**** Dataset content ****

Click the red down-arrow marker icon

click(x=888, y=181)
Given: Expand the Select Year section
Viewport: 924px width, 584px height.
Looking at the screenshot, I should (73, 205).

****

§ **Assignment**:
Copy out the records shown above, every one, exactly.

§ **Response below**:
Click the red down-arrow marker icon

click(x=888, y=181)
Given: Expand the Select Year section
Viewport: 924px width, 584px height.
Looking at the screenshot, I should (73, 205).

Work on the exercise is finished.